Do zaskakującego zdarzenia doszło w niedzielę, kiedy Kevin Hoffer jechał samochodem pod wiaduktem na trasie 131 w okolicy miasta Kalamazoo w stanie Michigan. W tym samym czasie na górze pracował pług śnieżny.
- Widziałem zbliżający się pojazd, ale nie zastanawiałem się, co się stanie - przyznał mężczyzna w rozmowie ze stacją Wood-TV.
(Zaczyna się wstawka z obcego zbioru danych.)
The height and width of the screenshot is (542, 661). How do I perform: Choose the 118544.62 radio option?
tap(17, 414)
Nagle na samochód Hoffera spadła ogromna czapa śniegu i lodu. Cały wypadek zarejestrował wideorejestrator. Kierowca nie odniósł żadnych obrażeń, ale śnieg zbił przednią szybę samochodu.
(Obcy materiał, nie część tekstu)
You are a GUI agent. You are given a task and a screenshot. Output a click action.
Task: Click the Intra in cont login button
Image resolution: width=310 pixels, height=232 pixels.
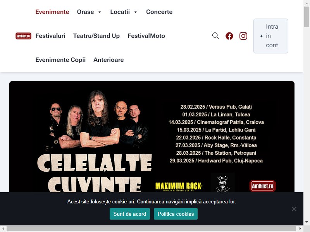(270, 36)
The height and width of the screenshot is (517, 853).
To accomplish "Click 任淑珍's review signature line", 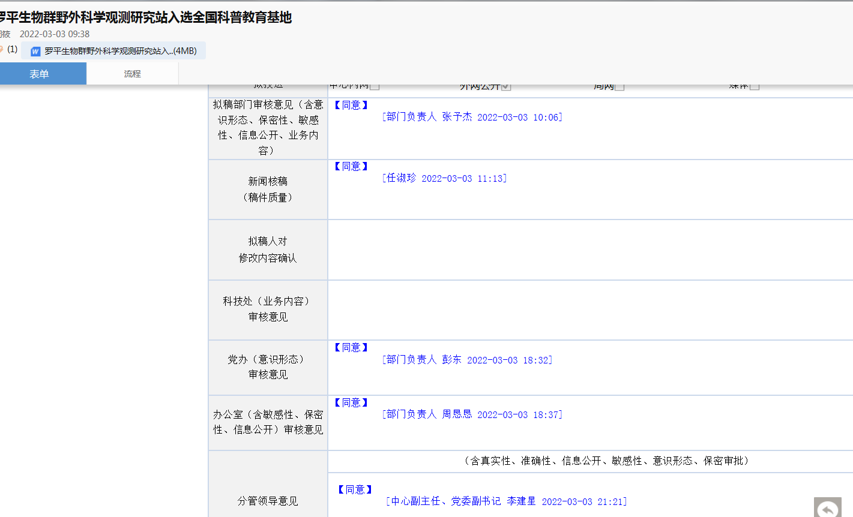I will (444, 178).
- Nie spodziewałem się uderzenia. Myślałem, że przebiję się przez zaspę lub spadnie, zanim dojadę - dodał Hoffer.
Mężczyzna zjechał na pobocze i siedział przez kilka minut w aucie. Przyznał, że przednia szyba była tak uszkodzona, że zastanawiał się, czy kontynuować jazdę. Po chwili pojawił się funkcjonariusz i zaproponował pomoc.
Aura nie sprzyja od kilku dni
W ostatni weekend w okolicach Chicago przeszła potężna burza śnieżna, w trakcie której spadło około 30 centymetrów śniegu. Jak podają firmy energetyczne, jeszcze we wtorek około 13 tysięcy gospodarstw domowych było pozbawionych prądu.
Od kilku dni na wielu drogach panuje paraliż komunikacyjny związany z oblodzeniem nawierzchni. Utrudnienia pojawiły się też w kursowaniu samolotów. Z lotnisk Chicago O'Hare, Chicago Midway i Kansas City odwołano łącznie około 1100 lotów.
Jeszcze może padać
Narodowa Służba Pogodowa (National Weather Service) podała, że to jeszcze nie koniec zagrożeń. W niektórych miejscach warstwa śniegu może osiągnąć grubość nawet 45 centymetrów. Ostrzegła też przed dość silnymi porywami wiatru o prędkości dochodzącej do 72 kilometrów na godzinę.